Under the new rules, which come into effect on September 1, athletes using particular asthma medicines at future Olympics – starting with next year's Winter Games at Salt Lake City – will need to submit clinical proof of their complaint and undergo random tests.
This latest clampdown is the result of work carried out
by the World Anti-Doping Agency (WADA) who, after only a year in operation, have already been responsible for
far-reaching changes in the fight against drugs.
It was WADA, set up at the end of 1999, which ensured the necessary research was carried out in time for
blood tests to be introduced at the Olympic Games in
Now it has turned its attention to asthma, a
condition which has largely escaped the attentions of
agencies involved in the battle against doping.

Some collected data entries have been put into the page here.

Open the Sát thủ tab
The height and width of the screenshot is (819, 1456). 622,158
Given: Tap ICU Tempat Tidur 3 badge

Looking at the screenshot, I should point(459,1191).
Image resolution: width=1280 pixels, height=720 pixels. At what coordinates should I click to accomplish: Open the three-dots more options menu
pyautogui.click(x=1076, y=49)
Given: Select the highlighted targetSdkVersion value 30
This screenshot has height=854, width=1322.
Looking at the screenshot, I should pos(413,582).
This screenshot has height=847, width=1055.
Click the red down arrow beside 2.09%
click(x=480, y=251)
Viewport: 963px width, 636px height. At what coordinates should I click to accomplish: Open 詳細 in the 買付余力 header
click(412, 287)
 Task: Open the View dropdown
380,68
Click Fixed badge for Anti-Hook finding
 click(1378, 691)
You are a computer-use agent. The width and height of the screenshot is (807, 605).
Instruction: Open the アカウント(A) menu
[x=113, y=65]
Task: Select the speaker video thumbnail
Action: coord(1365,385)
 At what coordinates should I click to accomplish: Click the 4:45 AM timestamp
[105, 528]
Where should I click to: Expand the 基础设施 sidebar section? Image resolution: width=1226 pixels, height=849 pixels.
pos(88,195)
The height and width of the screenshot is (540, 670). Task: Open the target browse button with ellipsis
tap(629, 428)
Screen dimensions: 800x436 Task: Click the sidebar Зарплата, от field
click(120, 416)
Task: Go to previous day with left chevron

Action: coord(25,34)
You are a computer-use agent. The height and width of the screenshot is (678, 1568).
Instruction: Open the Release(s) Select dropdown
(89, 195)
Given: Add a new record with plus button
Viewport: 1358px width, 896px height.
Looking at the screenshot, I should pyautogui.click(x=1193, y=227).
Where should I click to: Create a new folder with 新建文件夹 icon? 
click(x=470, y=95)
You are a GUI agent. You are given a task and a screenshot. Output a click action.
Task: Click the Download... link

(Swimming World published a major story on this issue two years ago.)
In a statement released yesterday WADA said the new
rules would apply to athletes using medications
containing beta 2 agonists, drugs used to treat asthma but which are classified as stimulants and anabolic agents.
The WADA statement continued: "These athletes will now
have to submit clinical proof to a medical review panel
and may be subject to on-the-spot tests to substantiate
their ailment and need for beta 2 agonists."
While stimulants are banned by the IOC, athletes
providing proof that they suffer from asthma will be allowed to take preparations containing the beta 2 agonists through inhalers. The suspicion is that many athletes who claim to be asthmatics are using inhalers under false pretences.
Earlier this year Prince Alexander de Merode, chairman
of the IOC's medical commission, said 70 to 80 per cent of the athletes at the 1994 Winter Olympics in Lillehammer declared themselves as asthmatic and needing to take medicine that contained steroids.
"In Sydney seven per cent of the athletes had asthma but in the rest of the population, only one per cent suffer from asthma," De Merode said. "It's very bizarre.
"There is a clear advantage to people taking drugs meant for asthma sufferers. It's a very popular illness."
According to Patrick Schamasch, the IOC's medical
director, 607 athletes at last year's Sydney Olympics
provided waivers declaring the use of asthma
medications. That was about seven per cent of the total of 10,600 athletes who competed at Sydney.
Figures from previous Olympics show the incidence of
asthma medication use among athletes increased from 3.6
per cent in Atlanta in 1996 to 5.6 per cent two years
later at the Winter Games in Nagano.